Kannur: It has now become the utmost priority in India to enlighten the young generation of how to differentiate fake news from the real facts since the fake news, videos have triggered panic, fear, violence among people disturbing the peace and harmony among different communities.
A recent video of two men abducting a boy from a group of children playing on the street leaving the children in surprise was circulated widely across all social platforms which triggered huge panic among the people led to violence in many states and at least two deaths in Tamil Nadu, Indian Express reported.
But there are very few from this generation who would take some time to watch the complete video and check where the video was actually shot before acting instinctively.
The child kidnapping video which has triggered huge panic and swayed the rumors of child kidnappers turned out to be only an awareness campaign initiated by Pakistani NGO but hate mongers similar to this incident, edit videos, pictures in order to disturb the harmony and enrage common man into acting instinctively which most often ends in tragic incidents and crimes.
A 15-year old Niranjana K and other students of a government school in Kerala’s Kunnur patiently were lucky to watch the unedited video of the much-circulated kidnapping video.
“I did see the video on my brother’s smartphone. I did not know then it was false or that it was not even shot here,” says Niranjana, a student of the school in Shala.
This flood of lies, misinformation, rumours and hate distributed on social media such as Whatsapp, Facebook, by hate mongers, radical outfits are giving rise to new crimes, inhuman activities, and tragic ends.
One of the latest victims to this rumor is a man from Chhattisgarh’s Sarguja was brutally hacked to death on Friday, after villagers suspected him to be child kidnapper.
These rumours fueled with hatred and shared across social media led to several killings in Jharkhand last year. Murder of an autorickshaw driver in Telangana and a man from Rajasthan in Bengaluru last month, and the lynching of two men in an Assam village two weeks ago.
But this Kannur district administration in Kerala is determined to teach their students the right lessons of differentiating fake news videos from the real ones.
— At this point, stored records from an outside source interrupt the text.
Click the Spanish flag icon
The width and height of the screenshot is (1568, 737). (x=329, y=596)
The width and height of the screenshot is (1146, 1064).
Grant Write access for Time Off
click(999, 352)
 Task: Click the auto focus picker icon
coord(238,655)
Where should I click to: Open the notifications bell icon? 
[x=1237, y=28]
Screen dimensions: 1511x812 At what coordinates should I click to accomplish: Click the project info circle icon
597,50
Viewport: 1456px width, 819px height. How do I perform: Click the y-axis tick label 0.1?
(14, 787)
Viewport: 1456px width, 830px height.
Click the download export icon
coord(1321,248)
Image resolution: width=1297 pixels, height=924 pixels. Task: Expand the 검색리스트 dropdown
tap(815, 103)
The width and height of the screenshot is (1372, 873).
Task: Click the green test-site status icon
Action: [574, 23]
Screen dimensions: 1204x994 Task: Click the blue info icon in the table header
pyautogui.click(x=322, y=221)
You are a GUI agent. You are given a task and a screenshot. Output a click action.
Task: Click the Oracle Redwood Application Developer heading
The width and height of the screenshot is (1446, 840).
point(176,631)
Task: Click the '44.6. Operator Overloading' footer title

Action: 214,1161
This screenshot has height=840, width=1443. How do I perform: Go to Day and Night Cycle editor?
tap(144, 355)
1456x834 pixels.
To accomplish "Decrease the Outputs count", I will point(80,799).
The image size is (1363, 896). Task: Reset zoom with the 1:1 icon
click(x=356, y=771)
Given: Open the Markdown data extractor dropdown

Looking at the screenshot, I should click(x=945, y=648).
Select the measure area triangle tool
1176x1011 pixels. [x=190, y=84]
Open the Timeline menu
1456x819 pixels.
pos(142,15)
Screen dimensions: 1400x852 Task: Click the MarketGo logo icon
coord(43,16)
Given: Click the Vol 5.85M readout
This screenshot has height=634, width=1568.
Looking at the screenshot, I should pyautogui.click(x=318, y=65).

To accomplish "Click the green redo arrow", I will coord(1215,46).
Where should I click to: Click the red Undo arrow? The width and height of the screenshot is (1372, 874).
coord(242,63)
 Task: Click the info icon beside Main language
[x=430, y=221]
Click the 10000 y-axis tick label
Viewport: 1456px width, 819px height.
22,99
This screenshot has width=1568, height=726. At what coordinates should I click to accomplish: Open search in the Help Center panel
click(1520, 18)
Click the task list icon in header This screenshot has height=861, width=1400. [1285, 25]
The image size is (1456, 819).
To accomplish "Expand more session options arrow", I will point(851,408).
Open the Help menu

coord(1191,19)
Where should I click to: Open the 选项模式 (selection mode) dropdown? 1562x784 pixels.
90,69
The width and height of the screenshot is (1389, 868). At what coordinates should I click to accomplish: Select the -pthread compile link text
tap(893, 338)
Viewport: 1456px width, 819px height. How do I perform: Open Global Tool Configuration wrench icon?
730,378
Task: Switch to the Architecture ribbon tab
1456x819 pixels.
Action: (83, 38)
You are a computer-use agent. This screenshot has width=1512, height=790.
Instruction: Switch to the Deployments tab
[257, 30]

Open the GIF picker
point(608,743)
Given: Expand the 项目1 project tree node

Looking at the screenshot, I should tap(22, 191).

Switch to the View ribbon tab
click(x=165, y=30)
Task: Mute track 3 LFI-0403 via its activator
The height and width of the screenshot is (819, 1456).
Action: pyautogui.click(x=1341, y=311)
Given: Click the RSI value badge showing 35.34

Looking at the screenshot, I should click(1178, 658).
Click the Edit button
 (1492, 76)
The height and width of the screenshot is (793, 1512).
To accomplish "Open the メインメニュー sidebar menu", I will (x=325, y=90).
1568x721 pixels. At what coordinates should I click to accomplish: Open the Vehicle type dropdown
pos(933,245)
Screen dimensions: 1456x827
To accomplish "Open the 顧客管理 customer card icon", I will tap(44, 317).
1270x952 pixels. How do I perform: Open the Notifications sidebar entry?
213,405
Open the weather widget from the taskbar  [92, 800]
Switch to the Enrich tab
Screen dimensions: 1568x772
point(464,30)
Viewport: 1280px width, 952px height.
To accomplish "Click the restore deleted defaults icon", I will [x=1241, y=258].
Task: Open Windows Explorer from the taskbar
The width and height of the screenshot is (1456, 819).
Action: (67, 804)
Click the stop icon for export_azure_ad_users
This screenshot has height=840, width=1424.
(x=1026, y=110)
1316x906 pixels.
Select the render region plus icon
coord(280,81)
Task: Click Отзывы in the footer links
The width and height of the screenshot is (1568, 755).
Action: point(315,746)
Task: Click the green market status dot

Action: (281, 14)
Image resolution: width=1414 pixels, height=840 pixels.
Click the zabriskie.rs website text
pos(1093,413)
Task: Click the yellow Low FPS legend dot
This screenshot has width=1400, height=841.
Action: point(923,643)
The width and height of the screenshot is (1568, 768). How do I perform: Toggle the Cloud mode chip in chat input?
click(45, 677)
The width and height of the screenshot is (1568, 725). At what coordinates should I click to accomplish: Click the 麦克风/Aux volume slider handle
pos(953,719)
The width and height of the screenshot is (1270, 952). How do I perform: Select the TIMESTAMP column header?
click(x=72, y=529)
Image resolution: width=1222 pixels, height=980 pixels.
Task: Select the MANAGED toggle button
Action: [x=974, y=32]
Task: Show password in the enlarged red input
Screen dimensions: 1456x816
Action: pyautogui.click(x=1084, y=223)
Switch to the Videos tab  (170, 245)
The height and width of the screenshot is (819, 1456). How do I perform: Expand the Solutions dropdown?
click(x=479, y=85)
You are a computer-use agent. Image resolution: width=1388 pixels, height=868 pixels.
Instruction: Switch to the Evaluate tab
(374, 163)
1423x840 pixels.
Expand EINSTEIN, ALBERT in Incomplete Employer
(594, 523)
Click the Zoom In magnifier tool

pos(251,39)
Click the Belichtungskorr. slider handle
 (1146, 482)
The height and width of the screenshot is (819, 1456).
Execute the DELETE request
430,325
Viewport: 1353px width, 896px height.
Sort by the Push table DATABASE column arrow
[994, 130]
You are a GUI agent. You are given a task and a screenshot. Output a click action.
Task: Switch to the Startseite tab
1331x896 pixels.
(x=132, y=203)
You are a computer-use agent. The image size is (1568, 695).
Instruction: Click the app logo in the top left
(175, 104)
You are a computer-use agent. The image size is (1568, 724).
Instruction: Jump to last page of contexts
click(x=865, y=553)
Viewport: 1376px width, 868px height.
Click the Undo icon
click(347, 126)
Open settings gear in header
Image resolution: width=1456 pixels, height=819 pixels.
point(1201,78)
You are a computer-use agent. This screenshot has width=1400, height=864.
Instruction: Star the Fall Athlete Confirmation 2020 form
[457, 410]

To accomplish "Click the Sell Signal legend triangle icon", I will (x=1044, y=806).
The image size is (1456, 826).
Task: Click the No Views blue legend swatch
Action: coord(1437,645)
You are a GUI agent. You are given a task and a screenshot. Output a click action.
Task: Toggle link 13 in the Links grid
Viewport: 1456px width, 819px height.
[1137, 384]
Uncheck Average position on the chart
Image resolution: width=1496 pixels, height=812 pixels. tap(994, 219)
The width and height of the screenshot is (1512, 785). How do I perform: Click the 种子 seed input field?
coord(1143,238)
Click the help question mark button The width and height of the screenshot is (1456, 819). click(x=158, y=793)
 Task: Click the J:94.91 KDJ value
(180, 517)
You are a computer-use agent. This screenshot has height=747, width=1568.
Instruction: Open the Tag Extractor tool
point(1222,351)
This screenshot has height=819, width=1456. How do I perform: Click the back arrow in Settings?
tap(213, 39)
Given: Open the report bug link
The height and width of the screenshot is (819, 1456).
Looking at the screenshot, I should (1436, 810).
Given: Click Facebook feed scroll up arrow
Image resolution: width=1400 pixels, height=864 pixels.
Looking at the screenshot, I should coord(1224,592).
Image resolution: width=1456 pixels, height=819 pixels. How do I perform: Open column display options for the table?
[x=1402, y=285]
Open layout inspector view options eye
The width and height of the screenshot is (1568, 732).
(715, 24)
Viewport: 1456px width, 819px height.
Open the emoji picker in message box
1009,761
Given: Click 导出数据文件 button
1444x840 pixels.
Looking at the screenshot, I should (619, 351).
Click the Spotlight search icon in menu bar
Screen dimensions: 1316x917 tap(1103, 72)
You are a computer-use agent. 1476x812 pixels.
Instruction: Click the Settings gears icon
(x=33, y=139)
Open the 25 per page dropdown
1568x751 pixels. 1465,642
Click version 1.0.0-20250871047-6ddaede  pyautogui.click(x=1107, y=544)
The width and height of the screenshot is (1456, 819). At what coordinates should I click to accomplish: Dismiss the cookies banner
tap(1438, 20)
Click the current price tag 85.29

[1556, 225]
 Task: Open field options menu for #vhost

Starting this month, the administration has decided to run a programme called Satyameva Jayatein which teachers in 150 government schools in Kannur will be training students of Classes VIII to XII on how to spot false news and information, the lure of sensational news and the idea of the “filter bubble”.
District collector Mohammad Mir speaking aboy the programme said they are trying to inculcate the spirit of Article 51 (A) (h) of the Constitution of India, which calls upon citizens “to develop the scientific temper, humanism and the spirit of inquiry and reform.”
District panchayat president K V Sumesh said: “Across the country, rumours are leading to violence. It hasn’t happened here. But we want to train children to find out what the reality is, to become curious of what the facts are.”
Mir continued saying “One of the most common fake news I have to debunk in Kannur is that since it is raining heavily, the collector has declared a holiday. But in 2016, rumours of child kidnappers had led to people from Tamil Nadu, or simply people who looked unfamiliar, to be tied to posts and beaten up.”
He recalls a 2017 measles-rubella vaccination campaign in the district which was also edited. “It was sophisticated propaganda. A letter, purportedly by a doctor, warning against the MR vaccine was being sent from phone to phone. Some other message arguing that schools did not have the facilities to store the vaccine. We traced some of the messages to a few jobless youth. They were doing it for the heck of it. Some people just like to watch the world burn,” said Mir.
The Nipah virus rumor that has engulfed almost the whole nation, Mir says was first reported from adjoining Kozhikode district which convinced the collector that someone had to douse the fire. “Children can be taught to be sceptical, and that can have a definite influence on their parents’ behaviour. We have seen that in other programmes too.”
Out of 150 teachers training the students, Bindu madhavan, 47, who teaches Physics and IT at GHSS, Shala asks her students: “What if you get a message that Bindu Ma’am has slapped a student in Class X?”
“How many of you will forward it?” One hand goes up, tentatively. “But how do you know it is true? Have you asked me?” asks the teacher again.
This training programme has a protocol on how to deal with fake news:
*check the source of the information, and ask the person to furnish the source as well. Not just that asks the sender to forward only if he has the source.
She further adds for those students who are on their own to dig the truth, Google is the solution, “But even there, you should not believe anything and everything. Are the main newspapers like The Hindu, The Indian Express, Mathrubhoomi, Malayalam Manorama saying this? Or have you got the information from a website like zigzagnews.com?”
The programme also emphasizes on the recklessness of sharing such messages- “Do not just say forwarded as received. Do you know a man in Kannur has been arrested for spreading the fake news that eating chicken can lead one to contract Nipah virus?” she asks.
After the first phase of the programme is over in three months, the district administration intends to take the message to parent-teacher-association meetings as well.
The administration does not want this to end as just one time lecture that can be easily forgotten. “To make sure they don’t, we also give exercises.
For instance, in one class, I asked the students to find the statement from Unesco, which declared that ‘Jana Gana Mana’ was the best anthem in the world,” and surprisingly the students found out that it was only an exercise to spot the fake news said Mir.